◆ **WHAT YOU HAVE TO DO**
Please pull out every line below that contains the string "Where", matching case exactly.

....................

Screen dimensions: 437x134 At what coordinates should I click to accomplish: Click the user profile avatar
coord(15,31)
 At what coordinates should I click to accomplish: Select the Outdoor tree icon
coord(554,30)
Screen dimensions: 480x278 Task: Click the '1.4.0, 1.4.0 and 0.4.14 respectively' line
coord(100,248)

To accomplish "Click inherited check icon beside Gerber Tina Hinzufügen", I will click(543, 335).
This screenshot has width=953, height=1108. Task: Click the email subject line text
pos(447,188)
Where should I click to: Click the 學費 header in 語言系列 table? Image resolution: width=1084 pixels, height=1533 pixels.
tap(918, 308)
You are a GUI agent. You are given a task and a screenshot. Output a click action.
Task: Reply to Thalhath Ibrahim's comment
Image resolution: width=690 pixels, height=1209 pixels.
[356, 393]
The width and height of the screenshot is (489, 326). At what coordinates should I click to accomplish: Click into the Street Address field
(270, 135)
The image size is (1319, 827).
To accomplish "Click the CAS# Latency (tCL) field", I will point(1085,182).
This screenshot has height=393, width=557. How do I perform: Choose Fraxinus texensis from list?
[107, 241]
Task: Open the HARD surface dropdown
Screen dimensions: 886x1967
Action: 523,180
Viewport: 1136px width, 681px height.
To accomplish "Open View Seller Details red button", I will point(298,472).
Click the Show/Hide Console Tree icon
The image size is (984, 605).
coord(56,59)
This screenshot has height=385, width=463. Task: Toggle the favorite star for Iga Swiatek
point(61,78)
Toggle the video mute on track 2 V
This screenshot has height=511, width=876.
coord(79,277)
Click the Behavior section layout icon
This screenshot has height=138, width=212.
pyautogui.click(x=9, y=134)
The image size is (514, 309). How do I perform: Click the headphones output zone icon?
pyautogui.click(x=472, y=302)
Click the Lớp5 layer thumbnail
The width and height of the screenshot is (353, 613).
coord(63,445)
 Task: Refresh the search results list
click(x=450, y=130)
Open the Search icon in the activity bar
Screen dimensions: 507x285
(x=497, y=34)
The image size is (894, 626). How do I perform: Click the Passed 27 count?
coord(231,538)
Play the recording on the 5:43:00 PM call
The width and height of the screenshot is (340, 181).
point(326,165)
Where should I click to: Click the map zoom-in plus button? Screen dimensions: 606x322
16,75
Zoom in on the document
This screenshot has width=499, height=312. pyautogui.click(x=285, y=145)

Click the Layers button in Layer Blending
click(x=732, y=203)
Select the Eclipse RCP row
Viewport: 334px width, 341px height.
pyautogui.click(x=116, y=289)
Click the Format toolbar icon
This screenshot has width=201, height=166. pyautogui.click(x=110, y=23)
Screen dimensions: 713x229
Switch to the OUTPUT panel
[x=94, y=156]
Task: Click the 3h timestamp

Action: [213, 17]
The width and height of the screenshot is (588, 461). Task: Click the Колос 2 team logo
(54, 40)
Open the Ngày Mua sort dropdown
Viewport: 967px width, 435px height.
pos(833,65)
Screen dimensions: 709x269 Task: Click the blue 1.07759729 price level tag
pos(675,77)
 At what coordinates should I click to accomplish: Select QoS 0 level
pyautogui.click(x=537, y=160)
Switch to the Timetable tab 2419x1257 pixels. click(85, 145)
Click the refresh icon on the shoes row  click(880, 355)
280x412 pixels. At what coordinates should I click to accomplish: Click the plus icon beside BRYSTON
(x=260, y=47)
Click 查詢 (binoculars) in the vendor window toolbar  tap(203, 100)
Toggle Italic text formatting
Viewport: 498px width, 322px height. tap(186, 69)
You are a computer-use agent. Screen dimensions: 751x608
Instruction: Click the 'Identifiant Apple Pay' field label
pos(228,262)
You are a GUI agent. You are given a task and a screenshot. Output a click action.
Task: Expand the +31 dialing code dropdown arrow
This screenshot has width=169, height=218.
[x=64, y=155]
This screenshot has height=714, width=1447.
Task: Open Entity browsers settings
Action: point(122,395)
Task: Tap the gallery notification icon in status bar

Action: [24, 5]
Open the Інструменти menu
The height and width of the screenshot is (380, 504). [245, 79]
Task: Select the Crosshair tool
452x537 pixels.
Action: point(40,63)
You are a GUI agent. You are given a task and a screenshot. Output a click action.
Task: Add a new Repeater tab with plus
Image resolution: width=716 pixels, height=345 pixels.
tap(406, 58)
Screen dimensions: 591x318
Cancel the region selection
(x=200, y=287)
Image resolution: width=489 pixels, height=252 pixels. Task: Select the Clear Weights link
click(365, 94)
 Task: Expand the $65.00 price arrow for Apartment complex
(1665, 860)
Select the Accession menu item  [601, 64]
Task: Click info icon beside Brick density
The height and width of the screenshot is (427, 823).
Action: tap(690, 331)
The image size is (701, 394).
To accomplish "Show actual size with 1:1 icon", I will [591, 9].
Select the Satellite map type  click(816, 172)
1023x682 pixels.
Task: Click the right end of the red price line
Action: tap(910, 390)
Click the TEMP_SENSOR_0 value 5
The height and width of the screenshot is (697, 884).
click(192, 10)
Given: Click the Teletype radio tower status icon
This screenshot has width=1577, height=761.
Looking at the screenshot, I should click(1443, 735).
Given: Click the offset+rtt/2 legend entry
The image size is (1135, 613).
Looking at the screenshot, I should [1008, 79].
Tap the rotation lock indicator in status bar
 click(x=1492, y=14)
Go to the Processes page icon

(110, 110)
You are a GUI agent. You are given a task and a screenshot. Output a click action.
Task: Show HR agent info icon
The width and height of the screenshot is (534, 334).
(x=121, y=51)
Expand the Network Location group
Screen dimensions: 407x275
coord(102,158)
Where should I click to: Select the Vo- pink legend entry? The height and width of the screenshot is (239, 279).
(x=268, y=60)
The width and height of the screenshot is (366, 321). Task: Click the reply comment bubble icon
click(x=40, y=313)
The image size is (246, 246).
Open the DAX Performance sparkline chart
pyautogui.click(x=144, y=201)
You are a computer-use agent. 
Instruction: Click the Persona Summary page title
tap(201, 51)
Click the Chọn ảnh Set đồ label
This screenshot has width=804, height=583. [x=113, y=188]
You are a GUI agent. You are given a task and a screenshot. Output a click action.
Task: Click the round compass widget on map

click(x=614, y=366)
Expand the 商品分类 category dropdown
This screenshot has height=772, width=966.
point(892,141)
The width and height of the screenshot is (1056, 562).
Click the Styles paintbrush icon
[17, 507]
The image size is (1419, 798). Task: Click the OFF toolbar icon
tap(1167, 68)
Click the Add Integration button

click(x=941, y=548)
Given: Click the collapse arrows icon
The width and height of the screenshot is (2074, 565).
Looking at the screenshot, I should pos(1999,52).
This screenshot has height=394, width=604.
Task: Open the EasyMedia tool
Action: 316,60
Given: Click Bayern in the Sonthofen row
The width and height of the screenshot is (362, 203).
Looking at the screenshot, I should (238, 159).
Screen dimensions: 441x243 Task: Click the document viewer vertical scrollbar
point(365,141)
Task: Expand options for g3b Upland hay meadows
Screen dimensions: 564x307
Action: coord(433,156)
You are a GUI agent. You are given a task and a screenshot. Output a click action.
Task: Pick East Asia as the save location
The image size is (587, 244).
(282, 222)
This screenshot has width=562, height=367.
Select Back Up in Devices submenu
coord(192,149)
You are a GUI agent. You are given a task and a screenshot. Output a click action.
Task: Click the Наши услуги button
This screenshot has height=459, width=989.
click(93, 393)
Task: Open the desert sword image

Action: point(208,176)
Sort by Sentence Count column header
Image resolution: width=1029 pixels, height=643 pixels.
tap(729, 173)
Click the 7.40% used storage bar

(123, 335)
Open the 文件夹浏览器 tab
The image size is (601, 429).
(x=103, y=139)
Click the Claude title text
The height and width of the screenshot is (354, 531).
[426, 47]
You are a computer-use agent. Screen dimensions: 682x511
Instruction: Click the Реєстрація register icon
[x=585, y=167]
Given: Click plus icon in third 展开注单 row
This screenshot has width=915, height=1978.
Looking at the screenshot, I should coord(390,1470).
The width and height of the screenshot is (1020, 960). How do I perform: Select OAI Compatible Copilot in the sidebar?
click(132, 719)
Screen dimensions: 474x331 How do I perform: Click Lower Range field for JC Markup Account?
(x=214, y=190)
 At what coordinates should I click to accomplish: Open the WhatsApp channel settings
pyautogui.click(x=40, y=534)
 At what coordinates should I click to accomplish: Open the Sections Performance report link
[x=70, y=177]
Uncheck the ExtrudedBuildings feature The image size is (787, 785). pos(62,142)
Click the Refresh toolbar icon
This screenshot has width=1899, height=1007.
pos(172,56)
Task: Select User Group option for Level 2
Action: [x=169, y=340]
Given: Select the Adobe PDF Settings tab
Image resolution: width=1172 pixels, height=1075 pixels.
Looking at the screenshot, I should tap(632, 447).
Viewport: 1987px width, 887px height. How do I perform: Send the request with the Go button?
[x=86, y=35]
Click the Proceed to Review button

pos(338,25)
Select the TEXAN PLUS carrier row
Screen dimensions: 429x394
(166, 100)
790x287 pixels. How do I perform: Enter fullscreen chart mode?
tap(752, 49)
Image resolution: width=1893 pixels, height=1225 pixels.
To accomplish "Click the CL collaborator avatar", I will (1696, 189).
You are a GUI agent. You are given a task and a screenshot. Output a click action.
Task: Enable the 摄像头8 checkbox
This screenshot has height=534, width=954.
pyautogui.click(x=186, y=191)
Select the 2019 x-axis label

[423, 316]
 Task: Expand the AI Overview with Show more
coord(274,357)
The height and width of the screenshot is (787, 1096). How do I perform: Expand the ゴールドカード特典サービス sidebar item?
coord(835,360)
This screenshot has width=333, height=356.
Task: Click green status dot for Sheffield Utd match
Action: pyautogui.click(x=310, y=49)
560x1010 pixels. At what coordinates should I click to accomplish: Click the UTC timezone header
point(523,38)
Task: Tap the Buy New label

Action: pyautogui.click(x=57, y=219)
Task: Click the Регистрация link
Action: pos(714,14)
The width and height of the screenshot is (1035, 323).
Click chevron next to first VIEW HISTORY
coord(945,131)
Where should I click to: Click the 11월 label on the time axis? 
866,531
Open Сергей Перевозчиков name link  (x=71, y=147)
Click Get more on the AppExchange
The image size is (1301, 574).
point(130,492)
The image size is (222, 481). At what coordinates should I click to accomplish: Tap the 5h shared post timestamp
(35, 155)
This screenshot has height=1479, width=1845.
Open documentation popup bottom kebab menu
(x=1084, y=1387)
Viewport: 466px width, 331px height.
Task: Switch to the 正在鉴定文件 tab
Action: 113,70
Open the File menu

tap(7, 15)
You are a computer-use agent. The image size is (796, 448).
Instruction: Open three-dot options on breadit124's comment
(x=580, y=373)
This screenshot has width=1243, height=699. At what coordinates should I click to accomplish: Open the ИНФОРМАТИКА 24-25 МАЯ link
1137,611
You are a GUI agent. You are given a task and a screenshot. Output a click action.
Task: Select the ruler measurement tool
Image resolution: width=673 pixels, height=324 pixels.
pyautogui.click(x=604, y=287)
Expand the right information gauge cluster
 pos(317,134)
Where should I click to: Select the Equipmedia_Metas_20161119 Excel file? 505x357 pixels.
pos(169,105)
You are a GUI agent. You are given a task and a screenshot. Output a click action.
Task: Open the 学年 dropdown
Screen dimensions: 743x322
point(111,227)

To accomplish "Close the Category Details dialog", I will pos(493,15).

....................

◆ **CORRECT RESULT**
Where should I click to: Click the 學費 header in 語言系列 table? Image resolution: width=1084 pixels, height=1533 pixels.
Where should I click to: Click the map zoom-in plus button? Screen dimensions: 606x322
Where should I click to: Select the Vo- pink legend entry? The height and width of the screenshot is (239, 279).
Where should I click to: Click the 11월 label on the time axis? 
Where should I click to: Select the Equipmedia_Metas_20161119 Excel file? 505x357 pixels.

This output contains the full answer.